Task objective
Only the lines below from the one containing "The width and" to the one containing "Click the image side scroll handle" should be repeated, both included and unchanged.

Data to use

BEGIN

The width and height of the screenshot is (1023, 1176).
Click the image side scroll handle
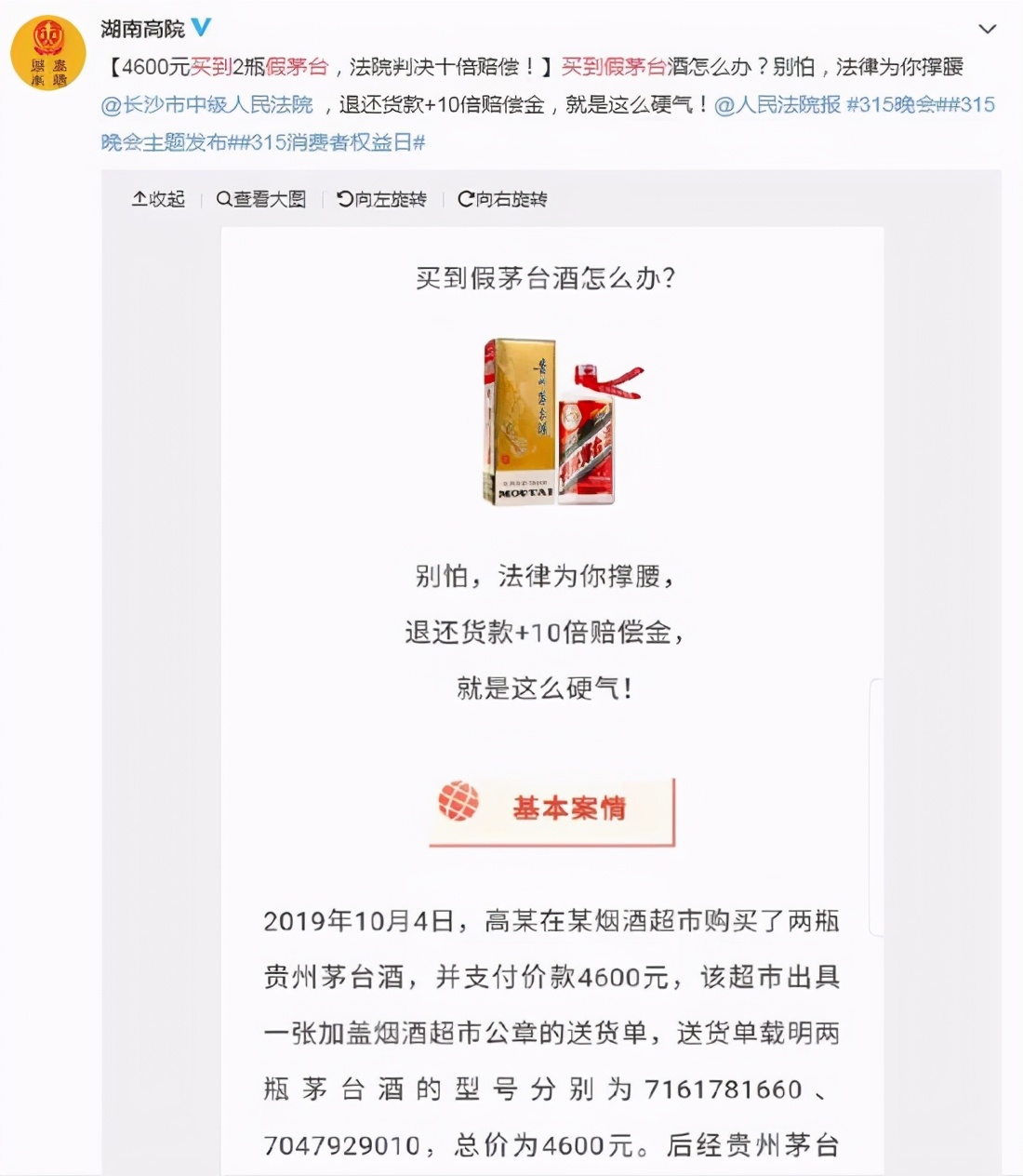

END
BEGIN

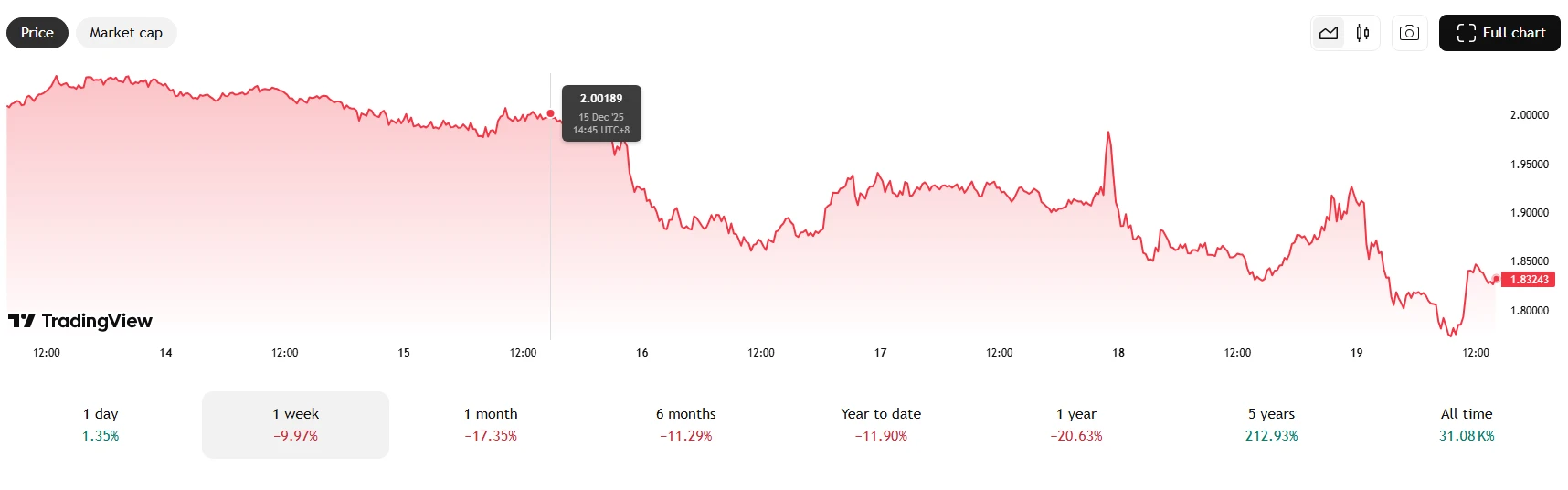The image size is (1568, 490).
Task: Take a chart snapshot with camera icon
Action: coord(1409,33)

END

Output for this task
The width and height of the screenshot is (1023, 1176).
Click the image side scroll handle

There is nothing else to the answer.